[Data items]
__________

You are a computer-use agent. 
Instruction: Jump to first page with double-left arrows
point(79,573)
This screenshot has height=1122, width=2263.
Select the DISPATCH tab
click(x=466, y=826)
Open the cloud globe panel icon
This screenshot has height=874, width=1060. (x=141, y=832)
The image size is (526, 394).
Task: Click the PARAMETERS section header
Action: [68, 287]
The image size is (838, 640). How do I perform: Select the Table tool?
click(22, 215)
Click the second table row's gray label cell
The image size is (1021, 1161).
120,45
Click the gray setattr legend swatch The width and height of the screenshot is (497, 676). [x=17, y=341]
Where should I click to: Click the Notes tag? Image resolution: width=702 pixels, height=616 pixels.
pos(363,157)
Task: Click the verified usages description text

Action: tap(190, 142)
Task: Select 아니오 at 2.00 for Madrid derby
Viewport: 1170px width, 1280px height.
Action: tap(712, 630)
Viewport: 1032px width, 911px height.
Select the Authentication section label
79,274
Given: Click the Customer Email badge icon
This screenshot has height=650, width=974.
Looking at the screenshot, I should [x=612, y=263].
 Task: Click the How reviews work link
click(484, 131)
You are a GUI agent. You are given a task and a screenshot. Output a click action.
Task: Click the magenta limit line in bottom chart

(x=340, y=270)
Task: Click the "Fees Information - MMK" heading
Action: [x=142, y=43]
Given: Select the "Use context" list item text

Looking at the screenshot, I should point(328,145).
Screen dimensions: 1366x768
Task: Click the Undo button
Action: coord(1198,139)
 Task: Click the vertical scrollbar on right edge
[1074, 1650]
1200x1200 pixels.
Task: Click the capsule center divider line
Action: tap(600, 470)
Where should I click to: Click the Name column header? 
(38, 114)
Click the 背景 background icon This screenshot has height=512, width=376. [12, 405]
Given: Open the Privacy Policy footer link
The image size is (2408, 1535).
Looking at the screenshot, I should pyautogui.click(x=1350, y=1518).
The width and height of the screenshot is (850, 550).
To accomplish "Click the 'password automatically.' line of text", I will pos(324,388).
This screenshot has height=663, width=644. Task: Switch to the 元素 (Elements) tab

__________

> Assigned task
Set down exactly the lines from the start of the records to the line with "Click the gray". Include that line, and add nothing more.

> Finished exercise
You are a computer-use agent. 
Instruction: Jump to first page with double-left arrows
point(79,573)
This screenshot has height=1122, width=2263.
Select the DISPATCH tab
click(x=466, y=826)
Open the cloud globe panel icon
This screenshot has height=874, width=1060. (x=141, y=832)
The image size is (526, 394).
Task: Click the PARAMETERS section header
Action: [68, 287]
The image size is (838, 640). How do I perform: Select the Table tool?
click(22, 215)
Click the second table row's gray label cell
The image size is (1021, 1161).
120,45
Click the gray setattr legend swatch The width and height of the screenshot is (497, 676). [x=17, y=341]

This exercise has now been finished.